Irish president Michael D. Higgins has warned about the rise of “an ugly anti-migrant sentiment” in Europe and Ireland. He argued that there are those who want to “scapegoat the vulnerable” to “inflame” the public. And he went on to declare that people must not be “passive observers of prejudice or inequality”.
Last year Higgins remarked that we have “a duty” to “create a place of welcome” for refugees”.
Holocaust Memorial Day
Higgins made the comments at an event on Sunday 26 January to mark National Holocaust Memorial Day the following day. This year the event falls on the 75th anniversary of the liberation of Auschwitz by Soviet forces.
Speaking of the Holocaust, Higgins told people in attendance that those who liberated Auschwitz felt a “sense of horror and revulsion” which “has reverberated through the decades so hauntingly”. He went on, saying
For let us not forget that so little time separates us from the evil that was the Holocaust. This is not an event from the distant past.
The president also highlighted the role of discrimination in leading the way to Auschwitz. He said that anti-Semitism and the targeting and stereotyping of minorities 75 years ago is also “something we must be vigilant” about today.
“Distorted” far-right nationalism
Higgins additionally voiced his concern about the rise of far-right movements across Europe. He said:
it is deeply worrying to observe an emerging trend of the rise of extremist language and politics across the streets of Europe, one that seeks to exploit what is often a loss of trust, but much more frequently informs a populism that invokes fear, exclusion and rejection of the ‘Other’.

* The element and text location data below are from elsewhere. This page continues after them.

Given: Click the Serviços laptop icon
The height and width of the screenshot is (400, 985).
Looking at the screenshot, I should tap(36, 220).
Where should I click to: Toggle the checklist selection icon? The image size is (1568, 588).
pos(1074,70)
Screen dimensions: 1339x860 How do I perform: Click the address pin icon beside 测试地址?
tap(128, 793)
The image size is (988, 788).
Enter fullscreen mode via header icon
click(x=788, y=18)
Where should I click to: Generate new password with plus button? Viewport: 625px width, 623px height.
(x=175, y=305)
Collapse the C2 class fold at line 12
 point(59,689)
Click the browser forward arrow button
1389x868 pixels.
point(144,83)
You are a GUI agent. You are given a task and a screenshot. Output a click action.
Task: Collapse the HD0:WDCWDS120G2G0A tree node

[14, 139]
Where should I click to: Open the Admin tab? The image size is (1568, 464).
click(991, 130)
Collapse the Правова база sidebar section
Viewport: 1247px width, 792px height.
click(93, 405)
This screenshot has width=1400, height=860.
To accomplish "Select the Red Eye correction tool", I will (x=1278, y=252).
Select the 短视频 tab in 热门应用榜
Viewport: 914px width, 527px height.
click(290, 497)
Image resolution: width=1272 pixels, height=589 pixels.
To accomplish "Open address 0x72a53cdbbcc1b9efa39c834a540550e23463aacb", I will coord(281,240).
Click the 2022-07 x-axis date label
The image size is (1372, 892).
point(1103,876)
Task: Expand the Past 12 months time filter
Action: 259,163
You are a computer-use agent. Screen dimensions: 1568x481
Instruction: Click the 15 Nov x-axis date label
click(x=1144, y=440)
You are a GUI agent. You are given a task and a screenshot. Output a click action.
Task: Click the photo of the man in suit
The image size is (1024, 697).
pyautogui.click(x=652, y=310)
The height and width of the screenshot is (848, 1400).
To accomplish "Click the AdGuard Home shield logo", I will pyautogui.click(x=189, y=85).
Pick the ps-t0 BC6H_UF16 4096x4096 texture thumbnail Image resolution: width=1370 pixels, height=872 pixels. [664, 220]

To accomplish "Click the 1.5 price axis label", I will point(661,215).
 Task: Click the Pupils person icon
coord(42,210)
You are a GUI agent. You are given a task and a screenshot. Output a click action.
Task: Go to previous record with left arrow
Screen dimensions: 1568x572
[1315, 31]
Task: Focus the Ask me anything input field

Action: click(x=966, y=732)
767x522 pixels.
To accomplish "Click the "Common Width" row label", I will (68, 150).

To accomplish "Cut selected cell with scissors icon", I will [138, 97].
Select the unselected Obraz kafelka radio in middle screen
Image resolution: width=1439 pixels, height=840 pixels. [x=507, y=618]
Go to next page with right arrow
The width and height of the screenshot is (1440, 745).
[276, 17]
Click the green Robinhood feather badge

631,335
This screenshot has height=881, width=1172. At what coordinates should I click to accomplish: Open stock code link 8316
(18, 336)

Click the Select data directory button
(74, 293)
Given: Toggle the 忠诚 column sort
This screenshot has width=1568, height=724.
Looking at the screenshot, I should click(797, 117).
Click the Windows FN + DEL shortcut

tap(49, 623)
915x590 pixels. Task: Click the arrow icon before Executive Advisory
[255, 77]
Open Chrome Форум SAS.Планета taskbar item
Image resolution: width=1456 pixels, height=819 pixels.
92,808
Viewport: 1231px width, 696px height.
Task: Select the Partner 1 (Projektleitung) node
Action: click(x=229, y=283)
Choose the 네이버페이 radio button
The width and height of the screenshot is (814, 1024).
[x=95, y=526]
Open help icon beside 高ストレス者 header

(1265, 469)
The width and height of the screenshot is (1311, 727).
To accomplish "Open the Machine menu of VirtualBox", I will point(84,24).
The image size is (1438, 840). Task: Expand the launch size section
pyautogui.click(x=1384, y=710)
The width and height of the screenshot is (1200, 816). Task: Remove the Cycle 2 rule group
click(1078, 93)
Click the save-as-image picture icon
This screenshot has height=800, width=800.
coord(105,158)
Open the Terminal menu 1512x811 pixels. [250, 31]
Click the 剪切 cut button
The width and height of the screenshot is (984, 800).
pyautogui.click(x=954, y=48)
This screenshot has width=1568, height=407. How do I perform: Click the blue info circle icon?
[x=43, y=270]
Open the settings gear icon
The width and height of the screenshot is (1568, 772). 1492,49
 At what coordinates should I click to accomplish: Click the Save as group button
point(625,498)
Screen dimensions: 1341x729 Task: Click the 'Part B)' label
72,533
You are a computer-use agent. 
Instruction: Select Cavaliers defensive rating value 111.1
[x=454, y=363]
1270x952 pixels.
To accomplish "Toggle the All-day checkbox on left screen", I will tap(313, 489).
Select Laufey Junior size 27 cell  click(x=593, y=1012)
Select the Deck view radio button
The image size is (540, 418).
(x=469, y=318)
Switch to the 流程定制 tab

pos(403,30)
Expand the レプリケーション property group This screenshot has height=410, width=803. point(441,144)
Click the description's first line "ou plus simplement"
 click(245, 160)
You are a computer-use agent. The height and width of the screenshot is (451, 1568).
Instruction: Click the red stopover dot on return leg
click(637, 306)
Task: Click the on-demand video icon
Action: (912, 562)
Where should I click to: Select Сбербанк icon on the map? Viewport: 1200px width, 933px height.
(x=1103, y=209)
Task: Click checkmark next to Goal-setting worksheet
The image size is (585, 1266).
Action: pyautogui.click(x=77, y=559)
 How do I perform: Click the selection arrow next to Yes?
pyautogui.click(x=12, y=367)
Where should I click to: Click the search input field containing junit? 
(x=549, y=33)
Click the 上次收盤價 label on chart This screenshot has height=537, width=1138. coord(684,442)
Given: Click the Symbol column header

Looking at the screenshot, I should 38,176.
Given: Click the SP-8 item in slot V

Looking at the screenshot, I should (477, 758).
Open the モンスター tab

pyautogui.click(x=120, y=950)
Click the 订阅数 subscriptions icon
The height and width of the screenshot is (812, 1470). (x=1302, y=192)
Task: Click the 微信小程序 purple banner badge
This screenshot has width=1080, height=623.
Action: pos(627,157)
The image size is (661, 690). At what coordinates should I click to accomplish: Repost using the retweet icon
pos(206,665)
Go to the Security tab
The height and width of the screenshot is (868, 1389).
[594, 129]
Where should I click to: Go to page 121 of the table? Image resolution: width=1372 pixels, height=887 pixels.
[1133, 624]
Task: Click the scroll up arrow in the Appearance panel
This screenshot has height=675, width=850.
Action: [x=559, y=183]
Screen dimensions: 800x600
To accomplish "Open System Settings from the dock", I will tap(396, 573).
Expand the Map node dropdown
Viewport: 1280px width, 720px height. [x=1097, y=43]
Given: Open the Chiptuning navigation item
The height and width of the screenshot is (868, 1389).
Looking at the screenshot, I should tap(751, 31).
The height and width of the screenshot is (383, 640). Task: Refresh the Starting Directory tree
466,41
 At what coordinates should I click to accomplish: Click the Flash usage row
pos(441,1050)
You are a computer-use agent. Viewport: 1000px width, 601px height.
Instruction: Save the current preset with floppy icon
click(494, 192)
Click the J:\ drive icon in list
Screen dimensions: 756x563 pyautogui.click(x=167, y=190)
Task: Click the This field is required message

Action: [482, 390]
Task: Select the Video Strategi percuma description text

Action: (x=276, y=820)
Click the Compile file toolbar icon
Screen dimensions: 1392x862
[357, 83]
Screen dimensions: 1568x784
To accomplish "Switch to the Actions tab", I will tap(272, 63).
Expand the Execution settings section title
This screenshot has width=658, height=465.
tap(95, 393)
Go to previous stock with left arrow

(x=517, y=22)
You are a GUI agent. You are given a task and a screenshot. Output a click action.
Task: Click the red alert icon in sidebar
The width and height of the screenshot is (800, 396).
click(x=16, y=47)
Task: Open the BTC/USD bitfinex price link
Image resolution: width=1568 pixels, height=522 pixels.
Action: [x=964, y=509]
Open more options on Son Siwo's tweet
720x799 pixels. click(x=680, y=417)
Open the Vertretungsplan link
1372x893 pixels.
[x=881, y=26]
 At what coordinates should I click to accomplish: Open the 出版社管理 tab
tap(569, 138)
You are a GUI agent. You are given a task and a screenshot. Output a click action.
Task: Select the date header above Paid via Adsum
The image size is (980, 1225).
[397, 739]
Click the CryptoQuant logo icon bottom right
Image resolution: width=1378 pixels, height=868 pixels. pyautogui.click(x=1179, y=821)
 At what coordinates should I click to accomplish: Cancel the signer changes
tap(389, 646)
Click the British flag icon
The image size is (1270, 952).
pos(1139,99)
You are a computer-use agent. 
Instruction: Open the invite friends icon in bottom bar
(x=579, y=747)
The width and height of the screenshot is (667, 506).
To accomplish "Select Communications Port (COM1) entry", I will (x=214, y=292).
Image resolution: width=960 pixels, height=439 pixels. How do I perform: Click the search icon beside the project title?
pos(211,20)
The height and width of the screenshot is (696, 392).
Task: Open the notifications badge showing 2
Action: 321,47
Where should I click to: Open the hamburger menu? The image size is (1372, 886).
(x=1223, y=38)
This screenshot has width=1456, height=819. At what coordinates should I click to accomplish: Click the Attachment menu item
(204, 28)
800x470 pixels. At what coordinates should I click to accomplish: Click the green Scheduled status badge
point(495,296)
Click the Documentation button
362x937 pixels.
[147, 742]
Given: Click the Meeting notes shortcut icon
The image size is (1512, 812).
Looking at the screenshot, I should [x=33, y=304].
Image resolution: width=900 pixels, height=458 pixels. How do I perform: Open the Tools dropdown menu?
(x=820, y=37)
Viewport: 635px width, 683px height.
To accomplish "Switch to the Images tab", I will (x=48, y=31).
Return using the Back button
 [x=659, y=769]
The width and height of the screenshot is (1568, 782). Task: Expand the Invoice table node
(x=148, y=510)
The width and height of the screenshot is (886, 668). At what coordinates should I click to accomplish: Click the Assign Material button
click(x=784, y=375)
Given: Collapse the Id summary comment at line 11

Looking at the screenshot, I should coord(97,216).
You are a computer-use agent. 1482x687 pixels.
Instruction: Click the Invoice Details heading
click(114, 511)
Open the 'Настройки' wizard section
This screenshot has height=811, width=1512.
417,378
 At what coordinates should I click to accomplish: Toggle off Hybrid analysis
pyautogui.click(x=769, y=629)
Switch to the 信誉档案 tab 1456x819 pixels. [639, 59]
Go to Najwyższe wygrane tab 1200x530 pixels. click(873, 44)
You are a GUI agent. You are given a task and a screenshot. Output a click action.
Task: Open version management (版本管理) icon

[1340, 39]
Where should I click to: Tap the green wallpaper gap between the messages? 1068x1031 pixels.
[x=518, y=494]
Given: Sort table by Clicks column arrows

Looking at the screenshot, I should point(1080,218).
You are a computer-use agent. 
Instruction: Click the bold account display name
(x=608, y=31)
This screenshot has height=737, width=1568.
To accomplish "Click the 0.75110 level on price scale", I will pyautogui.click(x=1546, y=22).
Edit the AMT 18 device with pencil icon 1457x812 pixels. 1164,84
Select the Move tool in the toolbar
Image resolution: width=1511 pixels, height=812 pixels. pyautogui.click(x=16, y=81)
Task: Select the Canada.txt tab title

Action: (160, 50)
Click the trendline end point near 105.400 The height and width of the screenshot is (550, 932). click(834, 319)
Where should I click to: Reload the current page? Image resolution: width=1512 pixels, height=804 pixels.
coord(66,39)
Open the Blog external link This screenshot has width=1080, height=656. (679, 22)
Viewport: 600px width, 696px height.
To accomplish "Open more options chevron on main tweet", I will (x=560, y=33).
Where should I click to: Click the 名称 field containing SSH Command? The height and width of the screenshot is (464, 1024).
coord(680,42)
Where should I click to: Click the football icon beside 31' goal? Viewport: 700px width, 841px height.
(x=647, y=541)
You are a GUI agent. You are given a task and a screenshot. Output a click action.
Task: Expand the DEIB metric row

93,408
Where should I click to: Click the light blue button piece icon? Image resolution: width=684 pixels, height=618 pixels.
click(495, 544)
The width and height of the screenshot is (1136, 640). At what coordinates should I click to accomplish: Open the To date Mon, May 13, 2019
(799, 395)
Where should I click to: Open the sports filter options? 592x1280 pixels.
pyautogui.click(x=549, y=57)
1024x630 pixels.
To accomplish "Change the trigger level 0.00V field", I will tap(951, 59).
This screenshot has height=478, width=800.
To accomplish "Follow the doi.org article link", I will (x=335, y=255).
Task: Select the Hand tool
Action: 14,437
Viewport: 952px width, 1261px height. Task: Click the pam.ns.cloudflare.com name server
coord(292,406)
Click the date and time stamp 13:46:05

Higgins also drew attention to the fact that asylum seekers, migrants, and minority communities “are increasingly described as a threat to the rights of the majority”. As a result, “human rights are in peril” due to the actions of “extremists”.
He argued that, across the world, there is a “growing rise” in a “distorted version of exclusionary and often bogus, indeed mythical, type of nationalism”. And this results in “an invitation to hatred and hate speech”.
According to Higgins, Ireland is also not immune to this. The president asserted that although extremists have not gained mass support in Ireland, “an ugly anti-migrant sentiment is attempting to rear its head in Ireland”. And this “extreme rhetoric” is being used by “those seeking to scapegoat the vulnerable in order to inflame the bewildered and angry”.
Higgins called on people “remember the Holocaust collectively”. This will help to “ensure that hatred and inhumanity is not allowed to spread its dark shadow” again. He also declared that sites like Auschwitz and Birkenau must be preserved. They are “powerful reminders” that hatred and racism “was permitted to flourish unhindered”. And “future generations can learn of the insidious dangers of extremism” from this.
He finished his speech by saying we must “ensure that we do not become passive observers of prejudice or inequality in our society”. Instead, people should “be alert to the rise of racism and hate speech”.
Later today Higgins will attend a ceremony at Auschwitz to mark the 75th anniversary of its liberation.